Although I did get this one off Amazon or abebooks or one of them:
Jack Yeovil is actually Kim Newman, who is one of my favorite writers working today. I think this is his first novel.
And then there's this:
What a cover! Unlike my Mad and Doc Savage collections, I do have a complete set of old Shirley Jackson paperbacks. I'll buy any of the old ones that I see because I give them away often (and read them to death, it turns out). Her ouerve, although not huge, had a huge influence on me.
Every book I unpack is like a brick, or cornerstone, of the city of my mind.

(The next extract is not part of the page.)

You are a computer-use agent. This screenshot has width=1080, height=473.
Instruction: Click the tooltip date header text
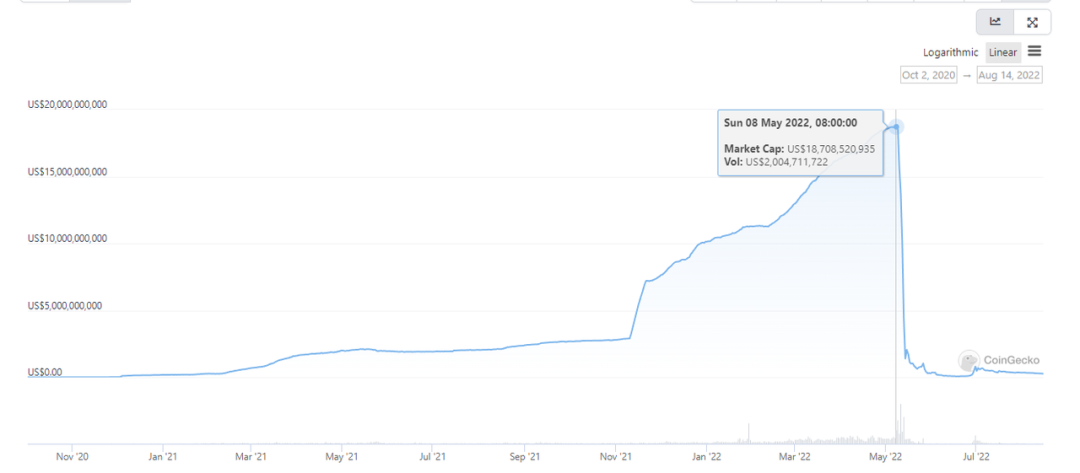(x=790, y=122)
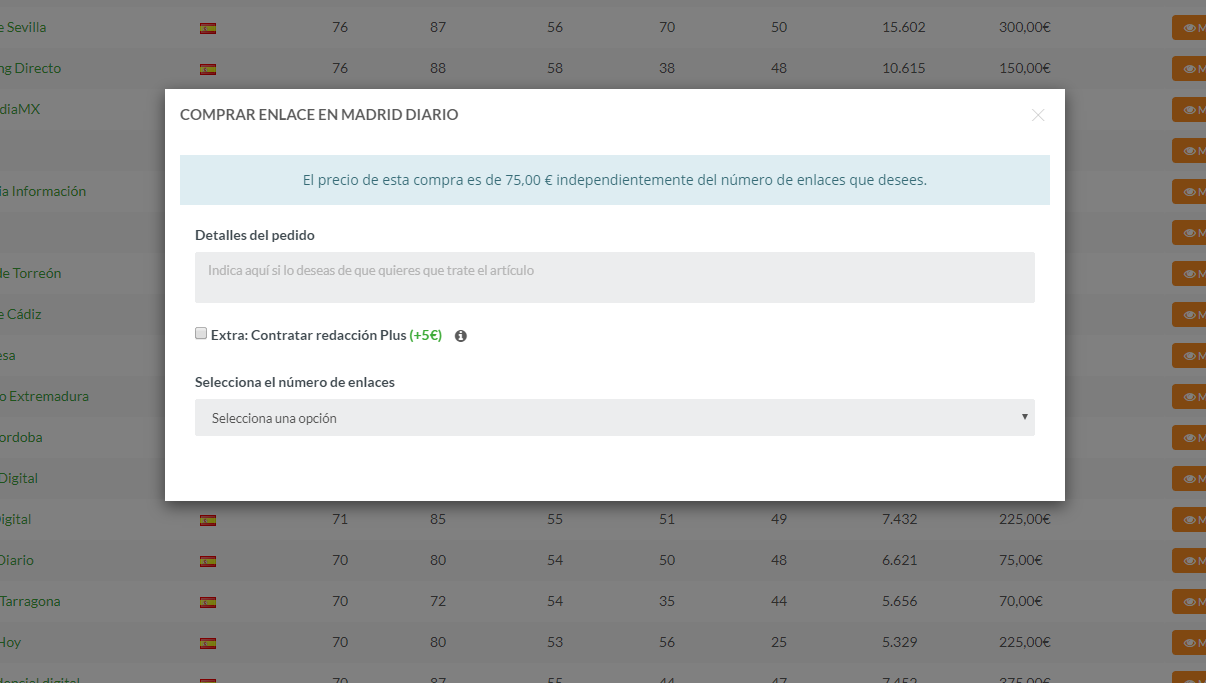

I first read Czar of Fear, above, when I was about ten, and read it again in my twenties when I got it in my head that it would be a good idea to read them all again, in order. I read The Bedside Mad at least a hundred times between the ages of eight and fifteen, and probably a dozen since in various formats. The one I read the most though wasn't this one but the one with the Norman Mingo cover. I read the Yeovil/Newman book late 2009, after I went on a quest to read everything that he's written (still working on it, but The Original Dr. Shade (and other tales) is supposedly in the mail. Jackson and Chandler I read very young and re-read every few years.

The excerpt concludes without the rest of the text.